━━ DATA FOR REVIEW ━━
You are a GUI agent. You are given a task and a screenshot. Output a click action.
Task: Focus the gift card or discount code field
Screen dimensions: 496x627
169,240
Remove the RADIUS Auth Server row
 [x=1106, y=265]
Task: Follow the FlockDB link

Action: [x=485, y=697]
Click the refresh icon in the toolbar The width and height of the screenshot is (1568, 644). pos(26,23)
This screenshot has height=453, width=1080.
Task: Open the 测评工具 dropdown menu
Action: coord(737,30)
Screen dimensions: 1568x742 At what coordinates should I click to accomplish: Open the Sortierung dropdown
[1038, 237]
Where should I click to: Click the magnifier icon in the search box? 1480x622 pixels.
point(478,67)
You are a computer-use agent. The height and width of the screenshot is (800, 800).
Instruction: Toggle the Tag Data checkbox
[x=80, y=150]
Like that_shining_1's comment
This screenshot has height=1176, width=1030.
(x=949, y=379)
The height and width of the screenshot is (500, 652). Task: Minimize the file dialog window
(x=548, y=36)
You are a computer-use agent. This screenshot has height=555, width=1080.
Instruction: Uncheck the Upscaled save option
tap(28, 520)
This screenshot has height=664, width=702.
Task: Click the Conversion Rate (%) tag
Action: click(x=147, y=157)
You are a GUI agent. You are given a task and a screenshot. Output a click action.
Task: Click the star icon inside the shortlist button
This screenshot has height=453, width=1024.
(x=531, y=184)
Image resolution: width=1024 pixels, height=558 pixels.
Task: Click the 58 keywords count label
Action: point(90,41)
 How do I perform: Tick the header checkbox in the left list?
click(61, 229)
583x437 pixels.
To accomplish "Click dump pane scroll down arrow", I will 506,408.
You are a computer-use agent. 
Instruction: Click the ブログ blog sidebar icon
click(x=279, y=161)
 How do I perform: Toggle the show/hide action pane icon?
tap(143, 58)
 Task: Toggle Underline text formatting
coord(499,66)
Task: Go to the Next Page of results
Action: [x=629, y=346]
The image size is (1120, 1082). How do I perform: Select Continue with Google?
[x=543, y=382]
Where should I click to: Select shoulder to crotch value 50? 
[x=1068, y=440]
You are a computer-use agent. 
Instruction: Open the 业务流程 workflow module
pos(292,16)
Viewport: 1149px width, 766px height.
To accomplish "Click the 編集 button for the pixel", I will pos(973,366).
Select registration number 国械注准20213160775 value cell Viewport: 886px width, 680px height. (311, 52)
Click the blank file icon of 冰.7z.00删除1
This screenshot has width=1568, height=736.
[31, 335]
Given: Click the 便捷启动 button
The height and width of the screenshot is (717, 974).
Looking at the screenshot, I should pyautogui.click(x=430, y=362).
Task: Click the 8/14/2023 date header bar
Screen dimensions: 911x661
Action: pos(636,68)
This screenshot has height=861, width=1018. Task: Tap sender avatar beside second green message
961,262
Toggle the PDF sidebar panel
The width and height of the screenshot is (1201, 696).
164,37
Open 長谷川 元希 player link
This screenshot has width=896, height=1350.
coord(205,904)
━━━
EXERCISE:
What you return should be exactly the lines above, starting at the one with "Task: Follow the FlockDB link" and ending at the one with "You are a computer-use agent. The", and nothing else.

EXERCISE RESPONSE:
Task: Follow the FlockDB link

Action: [x=485, y=697]
Click the refresh icon in the toolbar The width and height of the screenshot is (1568, 644). pos(26,23)
This screenshot has height=453, width=1080.
Task: Open the 测评工具 dropdown menu
Action: coord(737,30)
Screen dimensions: 1568x742 At what coordinates should I click to accomplish: Open the Sortierung dropdown
[1038, 237]
Where should I click to: Click the magnifier icon in the search box? 1480x622 pixels.
point(478,67)
You are a computer-use agent. The height and width of the screenshot is (800, 800).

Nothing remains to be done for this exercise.